Student paramedics and radiographers to receive grant funding boost

It marks the first time paramedic students will benefit from additional NHS funding while at university.


Students training to become paramedics, radiographers and physiotherapists will be among those benefiting from new £5,000 grants, ministers have announced.

The Government announced £2 billion plans in December for all new and continuing nursing, midwifery and many allied health students on pre-registration courses at English universities to receive a £5,000 annual maintenance grant from September 2020.

Additional payments of up to £3,000 will also be available for specialist disciplines – such as mental health – or regions which are hard to recruit to.

But ministers announced on Sunday that students on 11 allied health courses including occupational therapy, paramedicine and radiography will be eligible for the funding.

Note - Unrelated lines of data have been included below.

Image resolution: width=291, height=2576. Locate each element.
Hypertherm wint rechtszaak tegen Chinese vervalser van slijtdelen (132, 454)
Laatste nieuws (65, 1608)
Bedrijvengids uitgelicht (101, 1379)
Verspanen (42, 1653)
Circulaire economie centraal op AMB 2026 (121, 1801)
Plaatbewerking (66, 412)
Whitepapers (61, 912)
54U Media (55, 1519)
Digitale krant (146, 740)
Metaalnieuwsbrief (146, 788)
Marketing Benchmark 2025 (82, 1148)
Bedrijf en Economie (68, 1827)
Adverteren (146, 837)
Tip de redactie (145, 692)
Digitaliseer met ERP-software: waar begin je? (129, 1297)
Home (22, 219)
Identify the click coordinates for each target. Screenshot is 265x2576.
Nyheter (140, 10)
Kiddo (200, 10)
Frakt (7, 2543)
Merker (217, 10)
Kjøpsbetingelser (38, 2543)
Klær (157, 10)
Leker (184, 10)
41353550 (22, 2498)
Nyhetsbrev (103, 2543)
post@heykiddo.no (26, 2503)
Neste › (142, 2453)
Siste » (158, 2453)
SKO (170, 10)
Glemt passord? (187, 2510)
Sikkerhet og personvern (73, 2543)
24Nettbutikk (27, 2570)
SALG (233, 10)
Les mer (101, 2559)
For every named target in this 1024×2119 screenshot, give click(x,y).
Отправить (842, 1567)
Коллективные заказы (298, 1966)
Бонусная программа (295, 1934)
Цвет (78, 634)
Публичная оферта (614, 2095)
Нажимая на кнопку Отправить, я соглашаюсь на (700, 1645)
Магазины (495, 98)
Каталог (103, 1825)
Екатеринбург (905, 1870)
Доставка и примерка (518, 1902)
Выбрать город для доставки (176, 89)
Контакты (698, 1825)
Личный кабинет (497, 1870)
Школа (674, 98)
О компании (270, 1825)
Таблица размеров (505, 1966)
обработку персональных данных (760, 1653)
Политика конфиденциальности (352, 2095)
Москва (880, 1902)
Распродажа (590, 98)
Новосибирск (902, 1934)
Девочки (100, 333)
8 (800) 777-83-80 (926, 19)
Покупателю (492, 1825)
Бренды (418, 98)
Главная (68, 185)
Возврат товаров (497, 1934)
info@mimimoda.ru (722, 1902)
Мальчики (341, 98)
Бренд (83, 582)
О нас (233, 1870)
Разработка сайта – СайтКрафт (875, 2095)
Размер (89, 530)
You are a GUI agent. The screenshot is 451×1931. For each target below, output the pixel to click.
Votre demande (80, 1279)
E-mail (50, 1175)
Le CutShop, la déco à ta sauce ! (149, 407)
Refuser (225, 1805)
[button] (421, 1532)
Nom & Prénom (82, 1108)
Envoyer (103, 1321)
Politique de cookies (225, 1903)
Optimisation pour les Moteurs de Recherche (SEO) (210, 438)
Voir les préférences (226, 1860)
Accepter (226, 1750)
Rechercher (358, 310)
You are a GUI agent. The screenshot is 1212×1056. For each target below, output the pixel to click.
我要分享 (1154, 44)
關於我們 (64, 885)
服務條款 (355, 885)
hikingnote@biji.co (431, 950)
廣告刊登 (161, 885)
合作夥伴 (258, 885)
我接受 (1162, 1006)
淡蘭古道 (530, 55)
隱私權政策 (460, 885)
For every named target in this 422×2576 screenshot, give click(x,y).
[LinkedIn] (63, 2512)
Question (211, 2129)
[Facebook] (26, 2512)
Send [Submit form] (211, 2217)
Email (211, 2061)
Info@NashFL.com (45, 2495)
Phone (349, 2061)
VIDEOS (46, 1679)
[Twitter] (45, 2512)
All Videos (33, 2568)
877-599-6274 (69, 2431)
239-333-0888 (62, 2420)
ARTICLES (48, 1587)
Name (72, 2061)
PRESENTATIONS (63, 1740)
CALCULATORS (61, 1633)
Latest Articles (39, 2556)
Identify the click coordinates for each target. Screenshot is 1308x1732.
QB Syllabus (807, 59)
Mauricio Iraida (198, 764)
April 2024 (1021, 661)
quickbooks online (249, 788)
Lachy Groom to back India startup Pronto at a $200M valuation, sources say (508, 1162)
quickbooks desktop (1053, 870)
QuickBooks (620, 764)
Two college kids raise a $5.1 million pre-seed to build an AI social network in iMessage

This is the first time paramedic students will benefit from additional NHS funding while at university, the Department of Health and Social Care (DHSC) said.

Public Health Minister Jo Churchill said: “From paramedics to physiotherapists, radiographers to speech and language therapists – our talented allied health professionals are the third largest workforce in the NHS and support people to live better lives.

“As demand grows we need more of the best and brightest to join our NHS. I want those who would relish the job of saving people’s lives as a paramedic or diagnosing cancer as a radiographer to come forward to train, taking advantage of this fantastic new £5,000 support package.”

Allied health students studying dietetics, dental hygiene and dental therapy, occupational therapy, orthoptics, orthotics and prosthetics, physiotherapy, podiatry and chiropody, radiography, paramedicine, and speech and language therapy, or as operating department practitioners, are set to benefit from the scheme, the DHSC said.

The £2 billion funding package is expected to benefit around 100,000 pre-registration nursing, midwifery and allied health degree students every year.

The policy forms part of a Tory pledge for 50,000 additional nurses for England intended to underline the party’s commitment to the NHS.

The new system comes more than two years after the Tories scrapped free tuition and bursaries for nurses in 2017.

The previous system offered up to a maximum of £16,454 per student, per year, for those undertaking a full-time degree in nursing, made up of tuition fee grants, maintenance grants and maintenance loans.